Don't roll your eyes. Another pumpkin loaf! Just what you needed right? I have a good handful of things bookmarked in Amy Chaplin's gorgeous new book, At Home in the Whole Food Kitchen but I was in need of a fresh start, to ring in a new season, and a hearty, fall loaf seemed just the thing. This loaf is dense, barely sweet, is just the thing fresh out of the toaster with a swipe of good butter or coconut butter. It doesn't taste like dessert - it tastes like a breakfast loaf and that is the side of the loaf-preferences-fence I sit on. Hugh sits on the other side of said fence but nothing a little cinnamon sugar can't fix. Amy's cookbook is so comprehensive, beautifully designed and jammed full of recipes for the vegetarian, gluten free, dairy free and generally health nutty folks. There are a grip of fabulous cookbooks coming out this fall and next spring and I'm so anxious to try things and share them here.

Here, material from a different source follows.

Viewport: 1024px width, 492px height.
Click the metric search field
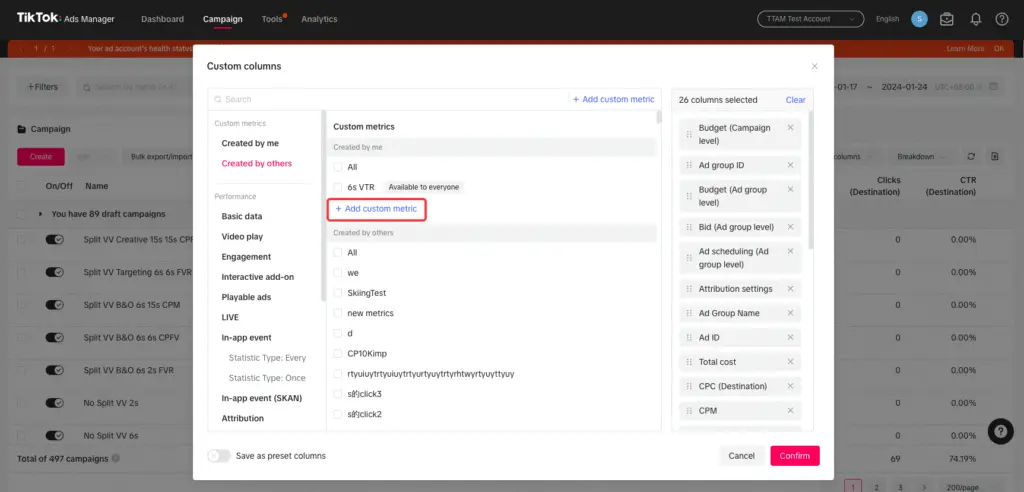pos(390,100)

PUMPKIN BREAD WITH TOASTED WALNUT CINNAMON SWIRL // One 9-inch loaf
Recipe adapted from At Home in the Whole Food Kitchen by Amy Chaplin
The recipe is great as is, and as mentioned above, it is not super sweet as most breakfast loaves can be. I added a bit more spice and a little turbinado sugar on top for crunch. Amy suggests roasting a squash yourself and using the puree for the bread but canned pumpkin will work as well.
- // cinnamon swirl //
- 1 cup toasted walnuts
- 2 Tbsp. maple syrup
- 2 Tbsp. muscavado, brown or maple sugar
- 2 tsp. cinnamon
- 2 cups whole spelt flour
- 2 tsp. baking powder
- 1/2 tsp. sea salt
- 1/4 tsp. ground nutmeg
- 1/4 tsp. cinnamon
- 1 1/4 cups pumpkin or squash puree
- 1/3 cup extra virgin olive oil
- 2 Tbsp. almond or soy milk
- 2 tsp. vanilla extract
- 1 egg
- 1/2 cup maple syrup
- 1/3 cup turbinado sugar, for sprinkling
Preheat the oven to 350' and lightly oil a loaf pan, lining it with parchment for a cleaner removal.
Steam your squash for 10-12 minutes if making a puree by hand.
To make the swirl, mix the walnuts, maple, sugar and cinnamon together and set aside.
Into a large mixing bowl, sift the spelt flour, baking powder and salt. Add the nutmeg and cinnamon. Whisk together the squash puree, olive oil, almond milk, vanilla, egg and maple syrup. Fold the flour mixture into the squash mixture until just combined. Spread half the batter over the bottom of the loaf pan. Layer cinnamon walnut mixture evenly over batter and top with the remaining batter. To create a swirl, run a knife in a zig zag through the batter. Sprinkle the turbinado sugar on top. Bake for 45-50 minutes until a toothpick inserted into the center comes out clean. Allow it to sit for 10 minutes before removing the loaf.
The slice is served best warmed with a generous spread of coconut butter or real butter.